--- ТЕКСТ УПРАЖНЕНИЯ ---
%%
Я пеку бублики. Точнее, пытаюсь это делать, но терплю сокрушительное поражение. По рецепту должно получиться крутое тесто – так и было, пока что-то не попало в мой миксер, отчего он завизжал как ужаленный. Но я не из тех, кто легко сдается! Я достала тесто, положила его на стол и еще минут десять месила руками, после чего уложила в смазанную маслом чашу и оставила подниматься в теплом месте в гостиной – оно же любимое место кошки, ведь именно там под полом спрятаны целых три трубы центрального отопления. Прошел час, и на первый взгляд ничего не изменилось, поэтому я оставила тесто еще на час – после чего не выдержала и все равно нарезала его на кружочки. Лишь уложив их вариться (и в отчаянии глядя, как они у меня на глазах превращаются в бесформенные рогалики), а затем поставив в разогретую духовку, я догадалась проверить срок годности на упаковке дрожжей: январь 2013 г. Истек пять лет назад! Наверное, я купила их еще до рождения сына – именно тогда я в последний раз бросала взгляд в сторону сдобы. Бублики получились несъедобными – ничего удивительного! Не беда. Я ведь пеку не потому, что голодна, а чтобы чем-то занять руки. Разумеется, бублики не должны быть такими твердыми (и трудными в приготовлении), но задачу свою они выполнили. Ведь именно благодаря им я заполнила зияющую дыру на том месте, где должна была быть работа, а заодно они позволили хотя бы ненадолго задвинуть в дальний угол мрачные мысли.
Х. выписался из больницы и с радостью вернулся к работе, а я все еще сижу дома. Много лет я крутилась как белка в колесе, и теперь уровень стресса в организме достиг немыслимых пределов.
Я ощущаю буквально физическое сопротивление при одной мысли о работе, как будто привязана к дому эластичной лентой, срабатывающей всякий раз, как я пытаюсь выйти наружу.
И это не просто каприз, а органическое отторжение. Какое-то время я пыталась с ним справиться, но потом что-то во мне будто бы оборвалось – возможно, в буквальном смысле. Пока Х. был в больнице, я стала замечать свербящую боль в правой части живота. Быть может, причиной ее стало то, что я чересчур прониклась его страданиями. Но шло время, а боль не утихала – напротив, по мере того, как мужу становилось лучше, она странным образом усиливалась. Я морщилась при малейшем усилии. Неделю назад я неожиданно для самой себя согнулась пополам прямо за своей преподавательской кафедрой, не в силах думать ни о чем, кроме этой боли. Я села в автобус и уехала домой, и с тех пор почти не выходила.
%%
--- СУТЬ ЗАДАНИЯ ---
Допишите продолжение текста о неудачной выпечке бубликов и вынужденном сидении дома, начав сразу после его последнего предложения. Записи здесь никакой роли не играют.

--- ДАННЫЕ УПРАЖНЕНИЯ ---
%%
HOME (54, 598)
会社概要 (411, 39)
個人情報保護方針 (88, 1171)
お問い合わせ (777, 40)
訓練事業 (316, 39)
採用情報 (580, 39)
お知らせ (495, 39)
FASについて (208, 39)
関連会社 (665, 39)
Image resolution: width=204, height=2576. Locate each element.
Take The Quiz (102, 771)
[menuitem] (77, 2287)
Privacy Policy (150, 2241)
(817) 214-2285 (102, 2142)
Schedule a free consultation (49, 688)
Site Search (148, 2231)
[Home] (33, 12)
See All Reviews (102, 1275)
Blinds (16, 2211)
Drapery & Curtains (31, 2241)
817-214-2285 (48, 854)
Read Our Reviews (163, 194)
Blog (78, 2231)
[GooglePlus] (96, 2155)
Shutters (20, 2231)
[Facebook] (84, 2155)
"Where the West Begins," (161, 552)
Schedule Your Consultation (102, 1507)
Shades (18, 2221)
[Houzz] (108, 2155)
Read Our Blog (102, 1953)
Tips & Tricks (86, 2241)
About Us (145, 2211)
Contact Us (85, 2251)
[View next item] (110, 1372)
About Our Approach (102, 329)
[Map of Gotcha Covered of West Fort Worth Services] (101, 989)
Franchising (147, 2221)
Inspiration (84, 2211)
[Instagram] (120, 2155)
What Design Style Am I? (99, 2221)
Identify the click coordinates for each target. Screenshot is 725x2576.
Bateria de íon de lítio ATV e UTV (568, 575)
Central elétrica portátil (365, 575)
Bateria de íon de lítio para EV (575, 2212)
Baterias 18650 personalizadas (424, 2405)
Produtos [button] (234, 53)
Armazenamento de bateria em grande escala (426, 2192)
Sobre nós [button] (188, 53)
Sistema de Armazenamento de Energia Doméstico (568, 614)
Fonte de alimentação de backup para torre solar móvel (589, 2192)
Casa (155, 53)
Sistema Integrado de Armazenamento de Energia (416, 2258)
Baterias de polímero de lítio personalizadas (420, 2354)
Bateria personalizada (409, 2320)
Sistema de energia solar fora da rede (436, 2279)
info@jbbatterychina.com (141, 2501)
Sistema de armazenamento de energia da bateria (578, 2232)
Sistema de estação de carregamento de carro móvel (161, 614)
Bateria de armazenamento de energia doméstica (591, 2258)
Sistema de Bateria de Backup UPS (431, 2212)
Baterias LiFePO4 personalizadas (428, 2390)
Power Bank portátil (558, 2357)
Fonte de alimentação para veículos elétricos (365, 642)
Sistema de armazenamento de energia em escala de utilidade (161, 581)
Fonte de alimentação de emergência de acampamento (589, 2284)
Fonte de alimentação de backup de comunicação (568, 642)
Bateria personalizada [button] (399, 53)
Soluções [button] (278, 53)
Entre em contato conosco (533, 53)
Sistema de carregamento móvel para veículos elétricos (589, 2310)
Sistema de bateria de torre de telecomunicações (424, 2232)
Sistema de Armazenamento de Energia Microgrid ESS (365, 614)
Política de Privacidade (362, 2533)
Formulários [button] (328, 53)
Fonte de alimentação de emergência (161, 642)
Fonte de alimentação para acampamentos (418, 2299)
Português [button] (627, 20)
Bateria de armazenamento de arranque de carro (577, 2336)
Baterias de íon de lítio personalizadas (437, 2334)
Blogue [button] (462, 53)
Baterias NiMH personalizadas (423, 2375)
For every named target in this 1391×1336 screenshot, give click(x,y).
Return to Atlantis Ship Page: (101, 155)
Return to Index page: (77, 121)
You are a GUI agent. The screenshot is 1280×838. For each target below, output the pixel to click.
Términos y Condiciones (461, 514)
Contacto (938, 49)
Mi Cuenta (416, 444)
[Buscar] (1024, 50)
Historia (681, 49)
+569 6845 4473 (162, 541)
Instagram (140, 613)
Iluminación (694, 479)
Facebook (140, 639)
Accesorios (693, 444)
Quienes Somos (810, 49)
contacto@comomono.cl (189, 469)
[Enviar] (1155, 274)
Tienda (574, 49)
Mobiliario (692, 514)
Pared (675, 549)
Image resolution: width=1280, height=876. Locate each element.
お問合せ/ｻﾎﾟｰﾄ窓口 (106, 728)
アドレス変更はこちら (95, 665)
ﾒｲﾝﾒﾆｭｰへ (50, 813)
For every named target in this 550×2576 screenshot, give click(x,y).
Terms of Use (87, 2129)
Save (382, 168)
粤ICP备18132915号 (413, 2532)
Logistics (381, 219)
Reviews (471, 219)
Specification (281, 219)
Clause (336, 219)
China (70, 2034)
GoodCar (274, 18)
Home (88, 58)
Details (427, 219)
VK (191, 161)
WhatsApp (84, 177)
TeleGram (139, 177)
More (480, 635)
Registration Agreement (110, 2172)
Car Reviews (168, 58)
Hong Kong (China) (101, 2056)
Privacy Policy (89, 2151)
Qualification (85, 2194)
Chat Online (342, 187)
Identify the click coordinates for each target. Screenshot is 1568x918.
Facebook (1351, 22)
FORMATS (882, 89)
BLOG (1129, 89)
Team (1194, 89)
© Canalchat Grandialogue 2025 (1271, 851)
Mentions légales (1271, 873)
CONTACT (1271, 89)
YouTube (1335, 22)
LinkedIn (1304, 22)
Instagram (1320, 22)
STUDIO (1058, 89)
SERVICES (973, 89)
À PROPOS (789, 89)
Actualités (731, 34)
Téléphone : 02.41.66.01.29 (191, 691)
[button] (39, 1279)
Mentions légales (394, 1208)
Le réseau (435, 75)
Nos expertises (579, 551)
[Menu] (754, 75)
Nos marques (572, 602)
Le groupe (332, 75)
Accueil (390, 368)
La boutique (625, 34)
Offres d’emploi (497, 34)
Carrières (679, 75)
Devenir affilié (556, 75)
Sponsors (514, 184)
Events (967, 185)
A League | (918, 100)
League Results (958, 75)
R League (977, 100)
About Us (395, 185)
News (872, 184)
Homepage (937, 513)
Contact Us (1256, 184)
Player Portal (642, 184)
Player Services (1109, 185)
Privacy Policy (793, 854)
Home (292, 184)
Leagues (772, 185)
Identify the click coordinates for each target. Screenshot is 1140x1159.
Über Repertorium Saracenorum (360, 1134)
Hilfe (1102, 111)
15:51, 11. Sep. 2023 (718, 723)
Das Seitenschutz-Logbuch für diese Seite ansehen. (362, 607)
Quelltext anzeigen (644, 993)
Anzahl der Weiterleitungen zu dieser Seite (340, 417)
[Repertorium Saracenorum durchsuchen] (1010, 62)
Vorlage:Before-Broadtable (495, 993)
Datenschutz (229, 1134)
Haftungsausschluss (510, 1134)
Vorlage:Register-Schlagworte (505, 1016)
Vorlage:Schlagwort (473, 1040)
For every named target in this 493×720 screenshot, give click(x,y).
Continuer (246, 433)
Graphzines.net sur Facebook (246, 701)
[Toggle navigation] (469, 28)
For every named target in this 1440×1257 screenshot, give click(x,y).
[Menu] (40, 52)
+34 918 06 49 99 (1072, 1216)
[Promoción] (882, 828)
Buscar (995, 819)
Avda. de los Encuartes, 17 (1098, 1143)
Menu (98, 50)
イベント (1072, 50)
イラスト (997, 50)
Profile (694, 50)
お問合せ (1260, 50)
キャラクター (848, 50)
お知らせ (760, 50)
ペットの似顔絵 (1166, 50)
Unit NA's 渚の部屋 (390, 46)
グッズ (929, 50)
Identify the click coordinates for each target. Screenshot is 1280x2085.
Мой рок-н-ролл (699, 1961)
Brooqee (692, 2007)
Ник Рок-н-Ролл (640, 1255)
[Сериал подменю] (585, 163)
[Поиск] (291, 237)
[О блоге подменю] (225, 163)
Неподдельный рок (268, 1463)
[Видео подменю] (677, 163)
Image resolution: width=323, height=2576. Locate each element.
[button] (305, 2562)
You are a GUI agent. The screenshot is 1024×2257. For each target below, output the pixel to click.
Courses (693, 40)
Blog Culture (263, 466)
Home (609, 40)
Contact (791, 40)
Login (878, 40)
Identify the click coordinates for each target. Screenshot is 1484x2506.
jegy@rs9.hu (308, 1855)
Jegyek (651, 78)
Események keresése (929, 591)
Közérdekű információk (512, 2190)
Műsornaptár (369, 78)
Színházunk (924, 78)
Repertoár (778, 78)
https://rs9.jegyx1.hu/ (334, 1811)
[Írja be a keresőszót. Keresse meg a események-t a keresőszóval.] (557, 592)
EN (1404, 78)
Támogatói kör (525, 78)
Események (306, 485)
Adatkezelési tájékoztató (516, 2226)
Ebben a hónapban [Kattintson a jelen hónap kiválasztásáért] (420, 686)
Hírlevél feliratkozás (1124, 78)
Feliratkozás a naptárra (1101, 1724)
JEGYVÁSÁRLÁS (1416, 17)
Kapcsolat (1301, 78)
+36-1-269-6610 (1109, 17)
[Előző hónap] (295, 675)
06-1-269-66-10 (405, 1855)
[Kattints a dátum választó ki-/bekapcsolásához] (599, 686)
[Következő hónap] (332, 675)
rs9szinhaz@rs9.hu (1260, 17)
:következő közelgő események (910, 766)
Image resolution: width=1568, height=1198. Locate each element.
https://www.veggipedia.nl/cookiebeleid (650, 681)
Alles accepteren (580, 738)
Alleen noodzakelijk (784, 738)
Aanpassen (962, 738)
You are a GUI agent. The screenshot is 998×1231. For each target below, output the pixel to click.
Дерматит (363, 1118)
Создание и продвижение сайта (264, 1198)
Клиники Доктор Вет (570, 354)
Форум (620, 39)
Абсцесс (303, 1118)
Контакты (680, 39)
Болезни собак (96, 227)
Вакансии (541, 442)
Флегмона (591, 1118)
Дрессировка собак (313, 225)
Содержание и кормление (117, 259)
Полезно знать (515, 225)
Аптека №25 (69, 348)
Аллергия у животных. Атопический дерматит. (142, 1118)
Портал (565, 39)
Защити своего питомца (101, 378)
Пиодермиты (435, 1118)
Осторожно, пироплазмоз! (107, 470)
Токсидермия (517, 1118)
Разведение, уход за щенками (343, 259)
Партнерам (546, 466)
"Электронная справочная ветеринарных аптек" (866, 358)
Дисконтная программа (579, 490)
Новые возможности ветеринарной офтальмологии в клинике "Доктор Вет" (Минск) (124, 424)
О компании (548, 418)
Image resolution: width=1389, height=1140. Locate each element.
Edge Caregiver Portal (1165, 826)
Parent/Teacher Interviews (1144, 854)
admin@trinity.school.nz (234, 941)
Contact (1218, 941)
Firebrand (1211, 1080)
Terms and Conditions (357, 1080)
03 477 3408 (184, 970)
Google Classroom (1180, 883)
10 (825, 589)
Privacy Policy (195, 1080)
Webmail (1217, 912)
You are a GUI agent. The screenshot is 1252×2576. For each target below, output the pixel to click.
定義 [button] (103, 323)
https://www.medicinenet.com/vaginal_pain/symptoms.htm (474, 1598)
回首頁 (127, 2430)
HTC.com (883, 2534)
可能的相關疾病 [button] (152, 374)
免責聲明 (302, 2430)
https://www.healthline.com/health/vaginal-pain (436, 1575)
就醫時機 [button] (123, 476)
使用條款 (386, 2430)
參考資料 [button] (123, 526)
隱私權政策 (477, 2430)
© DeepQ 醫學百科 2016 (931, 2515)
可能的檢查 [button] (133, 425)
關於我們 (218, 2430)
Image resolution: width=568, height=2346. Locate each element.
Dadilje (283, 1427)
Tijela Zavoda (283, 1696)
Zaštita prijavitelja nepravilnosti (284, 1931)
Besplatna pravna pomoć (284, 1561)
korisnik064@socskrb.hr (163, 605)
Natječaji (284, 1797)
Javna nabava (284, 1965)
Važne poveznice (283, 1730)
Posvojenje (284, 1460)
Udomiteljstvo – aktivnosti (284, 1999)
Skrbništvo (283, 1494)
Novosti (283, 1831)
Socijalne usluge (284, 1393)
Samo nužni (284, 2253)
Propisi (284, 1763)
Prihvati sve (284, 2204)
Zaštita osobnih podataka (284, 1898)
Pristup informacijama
%%
--- РЕЗУЛЬТАТ ВЫПОЛНЕНИЯ ---
Потом был непростой разговор с семейным врачом, в ходе которого я призналась, что уже около года старательно игнорирую все основные симптомы колоректального рака. После чего меня направили на срочное обследование, выдав больничный лист. Я не могу отделаться от мысли о том, что совершенно утратила контроль над стрессом, позволив ему начать разрушать мой организм; о том, что надо было обратиться к врачу раньше. С другой стороны, признаться в том, что я испытываю стресс и не в состоянии с ним справляться, стыдно. В глубине души я даже рада, что приходится бороться с этой болью, а не с более смутным и неясным ощущением собственной подавленности. Ведь физическая боль – куда более осязаемый противник. За ней можно спрятаться и сказать: «Видите, дело не в том, что я не справляюсь с нагрузкой. Я официально больна».
Теперь у меня много свободного времени и я постоянно размышляю об этом, мозг затуманен и неспособен думать о чем-то еще. С начала болезни я много готовлю. Это приятные хлопоты, а главное – дозированная нагрузка, о которой можно думать здесь и сейчас. Не то чтобы это занятие было мне совсем внове – мне всегда нравилось готовить. Но за последние несколько лет этот вид деятельности почти совсем исчез из моей жизни, а с ним и удовольствие от выбора и покупки ингредиентов. Мне все было некогда, недосуг, и в повседневной суете и беготне эта сторона моей личности оказалась незаслуженно забыта и заброшена. Мне не хватало этого занятия, но я лишь пожимала плечами. Что поделать, когда и так приходится делать все самой?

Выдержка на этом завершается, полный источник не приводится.